Sécuriser d’abord les profits

de: Guy Zurkinden, rédacteur «Services Publics»

Pour les organisations patronales, l’économie doit continuer à tourner – quel qu’en soit le coût humain.

Lundi 23 mars, Hans-Ulrich Bigler, le directeur de l’Union suisse des arts et métiers (USAM), l’une des principales faîtières patronales de Suisse, lançait la bataille contre un danger à ses yeux plus inquiétant que le Covid-19. «Le syndicat Unia met en danger la sécurité du pays», s’insurgeait l’ex-conseiller national libéral-radical [1].

Le problème de M. Bigler ? Le syndicat Unia s’était positionné en faveur d’une cessation de l’ensemble des activités économiques non essentielles. Vania Alleva, présidente d’Unia, expliquait sa position ainsi: «Les mesures de protection contre le Corona doivent s’appliquer d’urgence. Or elles sont appliquées de manière insatisfaisante. La plupart des cantons ne les contrôlent même pas. Chaque jour passé à attendre, la situation devient pire. Il n’y a donc qu’une solution: nous devons étendre le shutdown tessinois à toute la Suisse (…) Un banquier peut respecter les règles d’hygiène préconisées par le Conseil fédéral et faire son job en mode télétravail. Les salarié-e-s de l’industrie, des commerces, de la construction et de nombreux secteurs des services ne le peuvent pas. Est-ce qu’ils n’ont pas aussi le droit à la protection?» [2]

Compétitivité à tout prix

Le patronat helvétique voit les choses d’un autre œil. Selon M. Bigler, « l’économie tourne encore à 80%. Cela doit rester ainsi ». Motif? « En cas de complet shutdown, on risque des pertes de compétitivité massives».

Même son de cloche du côté d’economiesuisse, la plus puissante organisation patronale du pays. Depuis Klosters, où il télétravaille dans des conditions de sécurité qu’on imagine tout à fait favorables, son économiste en chef Rudolf Minsch écrivait les lignes suivantes: «Les entreprises doivent pouvoir continuer à produire, la construction doit se poursuivre et la logistique doit être maintenue» [3].

Economiesuisse commande…

Trois jours plus tard, le directeur d’economiesuisse en rajoutait une couche. Heinz Karrer affirmait qu’«un shutdown généralisé occasionnerait des dommages catastrophiques à long terme tant pour l’économie que pour l’ensemble de la société» [4]. «Nous devons réussir à maîtriser cette pandémie sans restrictions supplémentaires de la vie publique», insistait M. Karrer. Avant de lancer un message au Conseil fédéral: «Il faut éviter que les cantons prennent des voies solitaires et que différents régimes régionaux s’appliquent». Traduction: le patronat exige que le Conseil fédéral referme le précédent ouvert par la décision du Conseil d’Etat tessinois de mettre le holà aux activités économiques non essentielles sur son territoire.

### Consigne
Relevez dans le texte fourni toutes les personnes dont les propos sont cités entre guillemets, en précisant pour chacune la fonction que le texte lui attribue.

### Données fournies
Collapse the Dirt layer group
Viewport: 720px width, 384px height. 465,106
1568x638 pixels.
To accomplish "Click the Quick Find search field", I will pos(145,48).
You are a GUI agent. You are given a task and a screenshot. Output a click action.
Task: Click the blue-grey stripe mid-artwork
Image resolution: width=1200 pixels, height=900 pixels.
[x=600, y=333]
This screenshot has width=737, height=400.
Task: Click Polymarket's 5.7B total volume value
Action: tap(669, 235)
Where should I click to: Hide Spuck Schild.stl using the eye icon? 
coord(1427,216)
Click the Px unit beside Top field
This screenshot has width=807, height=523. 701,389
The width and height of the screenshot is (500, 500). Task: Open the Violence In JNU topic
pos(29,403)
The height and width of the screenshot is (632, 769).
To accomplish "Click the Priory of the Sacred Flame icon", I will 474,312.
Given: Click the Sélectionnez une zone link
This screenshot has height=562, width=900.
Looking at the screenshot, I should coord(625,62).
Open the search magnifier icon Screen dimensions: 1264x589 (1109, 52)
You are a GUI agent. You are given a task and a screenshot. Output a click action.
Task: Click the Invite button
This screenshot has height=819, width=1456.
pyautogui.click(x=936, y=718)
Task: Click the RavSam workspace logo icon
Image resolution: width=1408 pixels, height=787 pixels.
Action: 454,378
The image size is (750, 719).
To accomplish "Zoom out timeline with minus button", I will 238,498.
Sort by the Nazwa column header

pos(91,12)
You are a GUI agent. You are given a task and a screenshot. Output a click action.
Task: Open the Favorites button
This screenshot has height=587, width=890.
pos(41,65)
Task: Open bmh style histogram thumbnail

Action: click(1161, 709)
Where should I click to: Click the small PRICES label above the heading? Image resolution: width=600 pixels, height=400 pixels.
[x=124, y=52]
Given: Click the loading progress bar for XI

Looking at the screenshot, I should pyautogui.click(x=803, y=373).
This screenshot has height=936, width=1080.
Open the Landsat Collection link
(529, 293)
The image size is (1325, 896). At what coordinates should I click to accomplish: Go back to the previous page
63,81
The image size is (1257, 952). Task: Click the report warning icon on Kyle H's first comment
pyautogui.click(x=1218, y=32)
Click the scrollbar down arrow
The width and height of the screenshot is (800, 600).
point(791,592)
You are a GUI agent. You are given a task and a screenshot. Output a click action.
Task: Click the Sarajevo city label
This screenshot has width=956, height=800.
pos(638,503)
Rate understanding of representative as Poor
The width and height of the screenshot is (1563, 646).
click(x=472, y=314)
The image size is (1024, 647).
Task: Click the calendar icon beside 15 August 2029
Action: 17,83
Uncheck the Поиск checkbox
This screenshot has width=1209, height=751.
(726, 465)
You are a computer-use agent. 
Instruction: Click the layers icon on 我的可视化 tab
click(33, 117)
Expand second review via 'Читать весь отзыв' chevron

### Corrigé
- Hans-Ulrich Bigler : directeur de l'Union suisse des arts et métiers (USAM), ex-conseiller national libéral-radical
- Vania Alleva : présidente d'Unia
- Rudolf Minsch : économiste en chef d'economiesuisse
- Heinz Karrer : directeur d'economiesuisse